Dataset items
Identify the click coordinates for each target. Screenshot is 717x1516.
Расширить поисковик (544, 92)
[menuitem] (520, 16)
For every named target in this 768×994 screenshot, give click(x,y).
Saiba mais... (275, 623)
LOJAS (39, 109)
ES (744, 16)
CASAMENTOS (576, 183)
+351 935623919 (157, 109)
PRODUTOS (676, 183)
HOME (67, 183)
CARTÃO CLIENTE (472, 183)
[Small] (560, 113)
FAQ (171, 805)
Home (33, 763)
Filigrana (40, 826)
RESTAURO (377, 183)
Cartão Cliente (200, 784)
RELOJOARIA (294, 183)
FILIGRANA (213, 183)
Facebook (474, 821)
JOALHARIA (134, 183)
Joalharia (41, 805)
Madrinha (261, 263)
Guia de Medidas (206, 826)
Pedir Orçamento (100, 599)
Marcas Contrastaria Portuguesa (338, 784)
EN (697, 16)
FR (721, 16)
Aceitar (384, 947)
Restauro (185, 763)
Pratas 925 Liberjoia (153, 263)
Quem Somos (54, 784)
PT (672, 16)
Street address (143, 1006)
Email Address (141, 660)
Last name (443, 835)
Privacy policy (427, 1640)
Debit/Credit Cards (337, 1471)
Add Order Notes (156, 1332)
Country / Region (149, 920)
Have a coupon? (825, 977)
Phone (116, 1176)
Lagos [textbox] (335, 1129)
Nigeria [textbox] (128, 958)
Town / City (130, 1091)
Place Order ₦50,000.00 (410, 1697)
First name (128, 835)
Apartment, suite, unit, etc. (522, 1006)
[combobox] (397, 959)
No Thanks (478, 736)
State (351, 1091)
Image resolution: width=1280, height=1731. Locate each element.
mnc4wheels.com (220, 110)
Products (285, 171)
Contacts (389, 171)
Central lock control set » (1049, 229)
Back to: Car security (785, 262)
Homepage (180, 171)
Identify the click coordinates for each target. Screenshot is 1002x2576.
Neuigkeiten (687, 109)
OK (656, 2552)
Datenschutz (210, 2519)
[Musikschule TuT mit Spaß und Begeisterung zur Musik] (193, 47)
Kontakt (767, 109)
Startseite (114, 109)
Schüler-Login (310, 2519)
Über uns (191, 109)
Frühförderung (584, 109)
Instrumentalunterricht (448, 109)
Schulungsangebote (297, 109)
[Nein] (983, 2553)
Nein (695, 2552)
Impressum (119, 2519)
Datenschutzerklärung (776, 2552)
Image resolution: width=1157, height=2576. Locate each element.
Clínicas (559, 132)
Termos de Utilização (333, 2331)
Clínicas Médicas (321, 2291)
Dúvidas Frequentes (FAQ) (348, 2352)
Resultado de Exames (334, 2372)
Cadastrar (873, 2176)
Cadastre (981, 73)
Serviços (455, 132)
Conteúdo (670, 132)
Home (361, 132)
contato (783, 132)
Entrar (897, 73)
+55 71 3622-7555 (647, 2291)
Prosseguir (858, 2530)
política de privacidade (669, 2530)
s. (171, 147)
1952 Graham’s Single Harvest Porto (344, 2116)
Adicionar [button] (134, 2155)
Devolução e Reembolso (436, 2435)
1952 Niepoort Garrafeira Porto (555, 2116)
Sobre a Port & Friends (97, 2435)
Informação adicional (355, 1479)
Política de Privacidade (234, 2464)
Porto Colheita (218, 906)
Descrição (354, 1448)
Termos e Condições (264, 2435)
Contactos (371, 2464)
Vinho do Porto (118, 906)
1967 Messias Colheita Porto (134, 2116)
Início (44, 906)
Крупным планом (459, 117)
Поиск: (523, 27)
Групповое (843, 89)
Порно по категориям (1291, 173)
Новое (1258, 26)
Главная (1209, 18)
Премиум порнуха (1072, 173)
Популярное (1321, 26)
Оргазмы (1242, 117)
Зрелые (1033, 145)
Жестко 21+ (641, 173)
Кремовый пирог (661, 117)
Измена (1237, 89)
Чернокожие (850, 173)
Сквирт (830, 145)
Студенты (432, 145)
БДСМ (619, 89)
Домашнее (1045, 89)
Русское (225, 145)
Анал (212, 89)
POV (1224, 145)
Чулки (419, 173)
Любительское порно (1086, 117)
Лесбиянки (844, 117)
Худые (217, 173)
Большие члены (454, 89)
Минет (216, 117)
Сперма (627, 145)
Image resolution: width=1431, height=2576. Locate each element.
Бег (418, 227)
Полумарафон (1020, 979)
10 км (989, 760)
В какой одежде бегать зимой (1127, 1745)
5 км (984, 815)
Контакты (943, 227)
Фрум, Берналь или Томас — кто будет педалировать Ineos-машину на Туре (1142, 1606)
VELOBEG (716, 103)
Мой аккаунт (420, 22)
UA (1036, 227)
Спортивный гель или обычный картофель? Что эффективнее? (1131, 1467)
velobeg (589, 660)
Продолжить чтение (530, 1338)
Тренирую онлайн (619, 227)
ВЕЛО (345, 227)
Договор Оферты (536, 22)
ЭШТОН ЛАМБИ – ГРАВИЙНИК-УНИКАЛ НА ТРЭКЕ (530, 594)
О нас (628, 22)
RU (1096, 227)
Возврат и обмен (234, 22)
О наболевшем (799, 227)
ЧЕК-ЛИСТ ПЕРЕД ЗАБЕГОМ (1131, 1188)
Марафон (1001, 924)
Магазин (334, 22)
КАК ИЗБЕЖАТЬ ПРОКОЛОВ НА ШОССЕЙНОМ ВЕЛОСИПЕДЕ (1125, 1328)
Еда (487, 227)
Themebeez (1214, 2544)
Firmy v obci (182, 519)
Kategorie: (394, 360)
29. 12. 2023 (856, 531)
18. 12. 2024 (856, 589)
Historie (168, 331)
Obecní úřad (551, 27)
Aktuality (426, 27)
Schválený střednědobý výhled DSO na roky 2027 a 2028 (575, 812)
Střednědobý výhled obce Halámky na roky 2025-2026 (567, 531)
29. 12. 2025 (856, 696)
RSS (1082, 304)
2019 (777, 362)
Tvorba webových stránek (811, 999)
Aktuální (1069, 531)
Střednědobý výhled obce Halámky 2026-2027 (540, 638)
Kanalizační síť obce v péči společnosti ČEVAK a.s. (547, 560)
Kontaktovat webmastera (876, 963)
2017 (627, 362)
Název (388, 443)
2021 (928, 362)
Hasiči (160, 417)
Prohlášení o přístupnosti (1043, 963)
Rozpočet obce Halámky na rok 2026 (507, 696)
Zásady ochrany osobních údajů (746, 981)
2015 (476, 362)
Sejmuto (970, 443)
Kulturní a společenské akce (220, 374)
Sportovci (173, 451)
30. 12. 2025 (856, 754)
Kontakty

# Written request
Render the dataset items as a JSON list of strings, one string per line with blank lines left out, covering only the span from the line that contains "Kanalizační síť obce" through the end of the records, both ends included.

# The solution
[
  "Kanalizační síť obce v péči společnosti ČEVAK a.s. (547, 560)",
  "Kontaktovat webmastera (876, 963)",
  "2017 (627, 362)",
  "Název (388, 443)",
  "2021 (928, 362)",
  "Hasiči (160, 417)",
  "Prohlášení o přístupnosti (1043, 963)",
  "Rozpočet obce Halámky na rok 2026 (507, 696)",
  "Zásady ochrany osobních údajů (746, 981)",
  "2015 (476, 362)",
  "Sejmuto (970, 443)",
  "Kulturní a společenské akce (220, 374)",
  "Sportovci (173, 451)",
  "30. 12. 2025 (856, 754)",
  "Kontakty"
]